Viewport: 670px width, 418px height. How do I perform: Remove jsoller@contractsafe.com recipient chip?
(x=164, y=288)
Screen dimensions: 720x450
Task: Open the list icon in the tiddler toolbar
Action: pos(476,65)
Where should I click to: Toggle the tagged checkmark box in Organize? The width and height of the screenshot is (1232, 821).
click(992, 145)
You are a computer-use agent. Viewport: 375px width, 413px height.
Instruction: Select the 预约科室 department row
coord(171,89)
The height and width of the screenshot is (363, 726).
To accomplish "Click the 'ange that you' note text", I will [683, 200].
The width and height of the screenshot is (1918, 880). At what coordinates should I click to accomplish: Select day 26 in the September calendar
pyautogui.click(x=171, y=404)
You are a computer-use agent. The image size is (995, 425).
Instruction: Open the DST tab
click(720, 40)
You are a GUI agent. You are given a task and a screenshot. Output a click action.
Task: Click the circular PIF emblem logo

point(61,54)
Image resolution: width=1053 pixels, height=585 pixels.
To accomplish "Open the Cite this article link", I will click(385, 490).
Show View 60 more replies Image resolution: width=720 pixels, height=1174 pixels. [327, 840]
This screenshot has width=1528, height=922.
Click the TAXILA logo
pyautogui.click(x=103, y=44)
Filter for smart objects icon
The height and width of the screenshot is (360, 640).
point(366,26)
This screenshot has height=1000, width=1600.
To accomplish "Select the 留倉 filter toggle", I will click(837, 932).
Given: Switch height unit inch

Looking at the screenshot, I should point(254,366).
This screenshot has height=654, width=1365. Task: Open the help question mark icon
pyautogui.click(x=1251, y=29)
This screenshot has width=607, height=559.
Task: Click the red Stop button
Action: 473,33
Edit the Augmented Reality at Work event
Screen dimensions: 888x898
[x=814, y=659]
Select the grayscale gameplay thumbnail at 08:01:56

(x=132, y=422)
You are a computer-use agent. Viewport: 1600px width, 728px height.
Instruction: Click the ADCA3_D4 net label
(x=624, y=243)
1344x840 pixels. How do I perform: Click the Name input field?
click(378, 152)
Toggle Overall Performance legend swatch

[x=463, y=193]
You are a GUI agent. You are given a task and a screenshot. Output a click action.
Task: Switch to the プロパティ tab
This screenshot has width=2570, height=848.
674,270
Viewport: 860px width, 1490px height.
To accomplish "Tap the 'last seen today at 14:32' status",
====================
WHAT TO PRODUCE => Reproduce the listing above in full, word for word.

TASK OUTPUT =>
Viewport: 670px width, 418px height. How do I perform: Remove jsoller@contractsafe.com recipient chip?
(x=164, y=288)
Screen dimensions: 720x450
Task: Open the list icon in the tiddler toolbar
Action: pos(476,65)
Where should I click to: Toggle the tagged checkmark box in Organize? The width and height of the screenshot is (1232, 821).
click(992, 145)
You are a computer-use agent. Viewport: 375px width, 413px height.
Instruction: Select the 预约科室 department row
coord(171,89)
The height and width of the screenshot is (363, 726).
To accomplish "Click the 'ange that you' note text", I will [683, 200].
The width and height of the screenshot is (1918, 880). At what coordinates should I click to accomplish: Select day 26 in the September calendar
pyautogui.click(x=171, y=404)
You are a computer-use agent. The image size is (995, 425).
Instruction: Open the DST tab
click(720, 40)
You are a GUI agent. You are given a task and a screenshot. Output a click action.
Task: Click the circular PIF emblem logo

point(61,54)
Image resolution: width=1053 pixels, height=585 pixels.
To accomplish "Open the Cite this article link", I will click(385, 490).
Show View 60 more replies Image resolution: width=720 pixels, height=1174 pixels. [327, 840]
This screenshot has width=1528, height=922.
Click the TAXILA logo
pyautogui.click(x=103, y=44)
Filter for smart objects icon
The height and width of the screenshot is (360, 640).
point(366,26)
This screenshot has height=1000, width=1600.
To accomplish "Select the 留倉 filter toggle", I will click(837, 932).
Given: Switch height unit inch

Looking at the screenshot, I should point(254,366).
This screenshot has height=654, width=1365. Task: Open the help question mark icon
pyautogui.click(x=1251, y=29)
This screenshot has width=607, height=559.
Task: Click the red Stop button
Action: 473,33
Edit the Augmented Reality at Work event
Screen dimensions: 888x898
[x=814, y=659]
Select the grayscale gameplay thumbnail at 08:01:56

(x=132, y=422)
You are a computer-use agent. Viewport: 1600px width, 728px height.
Instruction: Click the ADCA3_D4 net label
(x=624, y=243)
1344x840 pixels. How do I perform: Click the Name input field?
click(378, 152)
Toggle Overall Performance legend swatch

[x=463, y=193]
You are a GUI agent. You are given a task and a screenshot. Output a click action.
Task: Switch to the プロパティ tab
This screenshot has width=2570, height=848.
674,270
Viewport: 860px width, 1490px height.
To accomplish "Tap the 'last seen today at 14:32' status",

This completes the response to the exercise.